Textauszug:
Springer für Professionals: Das Difu ist Partner im Projekt "netWORKS 3". Welche Ziele wurden durch netWORKS und Difu bisher festgelegt?

Jens Libbe: Das Difu ist einer von sechs Partnern im Projekt "netWORKS 3 -Potenzialabschätzung und Umsetzung wasserwirtschaftlicher Systemlösungen auf Quartiersebene in Frankfurt/Main und Hamburg". Der Forschungsverbund netWORKS existiert bereits seit über 10 Jahren und wurde gemeinsam vom Difu und dem ISOE - Institut für sozial-ökologische Forschung aus Frankfurt/Main gegründet. Mit dem dritten Projekt "netWORKS" 3 möchten wir Kommunen und Wasserwirtschaft Handreichungen bieten, wie Umsetzungsprozesse neuartiger Systemlösungen organisiert werden können. Das Difu wird sich dabei im Schwerpunkt mit den Spielräumen der siedlungswasserwirtschaftlichen Akteure auseinandersetzen, insbesondere den Veränderungen in den Geschäftsmodellen der Siedlungswasserwirtschaft sowie den Rechtsfragen, die sich bei der Realisierung neuartiger Systemlösungen stellen.

Bereitgestellte Daten:
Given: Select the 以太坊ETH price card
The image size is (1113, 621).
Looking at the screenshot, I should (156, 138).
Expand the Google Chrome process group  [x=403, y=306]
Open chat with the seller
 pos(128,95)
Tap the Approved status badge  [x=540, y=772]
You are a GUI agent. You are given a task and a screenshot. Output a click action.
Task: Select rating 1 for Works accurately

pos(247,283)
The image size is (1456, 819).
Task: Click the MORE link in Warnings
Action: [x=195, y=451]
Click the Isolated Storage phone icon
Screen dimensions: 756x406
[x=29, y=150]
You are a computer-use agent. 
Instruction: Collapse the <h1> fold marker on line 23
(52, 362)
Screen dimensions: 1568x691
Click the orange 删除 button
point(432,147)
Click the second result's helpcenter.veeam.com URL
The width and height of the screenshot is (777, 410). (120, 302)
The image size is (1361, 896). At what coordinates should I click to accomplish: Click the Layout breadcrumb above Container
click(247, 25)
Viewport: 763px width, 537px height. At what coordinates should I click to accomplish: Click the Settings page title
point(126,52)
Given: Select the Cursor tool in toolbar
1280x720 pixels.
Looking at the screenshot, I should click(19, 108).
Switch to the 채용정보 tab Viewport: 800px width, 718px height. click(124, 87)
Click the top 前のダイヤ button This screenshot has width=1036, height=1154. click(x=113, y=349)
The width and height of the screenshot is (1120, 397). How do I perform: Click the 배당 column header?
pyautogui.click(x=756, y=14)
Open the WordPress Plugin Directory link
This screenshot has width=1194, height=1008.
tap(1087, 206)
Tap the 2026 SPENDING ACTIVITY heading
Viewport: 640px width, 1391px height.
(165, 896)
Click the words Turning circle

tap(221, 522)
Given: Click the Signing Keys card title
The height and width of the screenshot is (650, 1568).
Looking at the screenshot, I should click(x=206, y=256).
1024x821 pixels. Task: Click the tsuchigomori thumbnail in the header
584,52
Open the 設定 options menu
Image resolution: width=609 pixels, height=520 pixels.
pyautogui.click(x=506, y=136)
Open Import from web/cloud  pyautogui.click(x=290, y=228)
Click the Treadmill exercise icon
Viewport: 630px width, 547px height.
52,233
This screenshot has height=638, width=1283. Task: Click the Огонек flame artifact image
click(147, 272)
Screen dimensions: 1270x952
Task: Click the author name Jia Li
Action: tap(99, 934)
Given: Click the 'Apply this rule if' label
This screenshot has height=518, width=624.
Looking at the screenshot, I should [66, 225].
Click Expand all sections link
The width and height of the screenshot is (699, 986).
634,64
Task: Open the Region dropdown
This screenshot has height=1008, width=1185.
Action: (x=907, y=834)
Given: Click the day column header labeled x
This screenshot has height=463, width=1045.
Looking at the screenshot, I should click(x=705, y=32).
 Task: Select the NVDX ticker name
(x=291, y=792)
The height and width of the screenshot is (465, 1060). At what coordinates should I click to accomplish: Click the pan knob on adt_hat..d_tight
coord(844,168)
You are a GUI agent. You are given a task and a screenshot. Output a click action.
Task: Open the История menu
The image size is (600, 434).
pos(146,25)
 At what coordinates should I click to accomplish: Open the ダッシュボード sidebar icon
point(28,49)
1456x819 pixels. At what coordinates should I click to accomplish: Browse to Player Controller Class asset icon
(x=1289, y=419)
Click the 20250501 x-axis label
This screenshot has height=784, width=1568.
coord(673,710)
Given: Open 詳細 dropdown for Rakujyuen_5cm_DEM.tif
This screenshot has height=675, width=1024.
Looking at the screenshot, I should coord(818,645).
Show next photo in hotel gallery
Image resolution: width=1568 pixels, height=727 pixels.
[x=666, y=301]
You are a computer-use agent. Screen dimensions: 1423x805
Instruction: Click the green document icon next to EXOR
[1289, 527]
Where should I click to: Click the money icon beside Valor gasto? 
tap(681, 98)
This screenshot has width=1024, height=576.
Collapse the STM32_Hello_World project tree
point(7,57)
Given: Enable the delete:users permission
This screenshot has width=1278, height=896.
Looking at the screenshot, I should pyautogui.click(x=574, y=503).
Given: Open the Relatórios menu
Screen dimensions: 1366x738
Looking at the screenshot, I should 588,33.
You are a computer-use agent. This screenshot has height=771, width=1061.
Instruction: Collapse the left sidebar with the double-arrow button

Anforderungen:
1. Wer hat den Forschungsverbund netWORKS laut dem Textauszug gegründet?
2. Gib den Abschnitt der Zeilen, der mit der Zeile beginnt, die "Given: Open the Relatórios menu" enthält, und bis zum Ende der Zeilen reicht, als nummerierte Liste aus und lass dabei Leerzeilen weg.
Der Textauszug und die Zeilen sind voneinander unabhängiges Material.

Lösungen:
1. Das Difu und das ISOE – Institut für sozial-ökologische Forschung aus Frankfurt/Main.

2.
1. Given: Open the Relatórios menu
2. Screen dimensions: 1366x738
3. Looking at the screenshot, I should 588,33.
4. You are a computer-use agent. This screenshot has height=771, width=1061.
5. Instruction: Collapse the left sidebar with the double-arrow button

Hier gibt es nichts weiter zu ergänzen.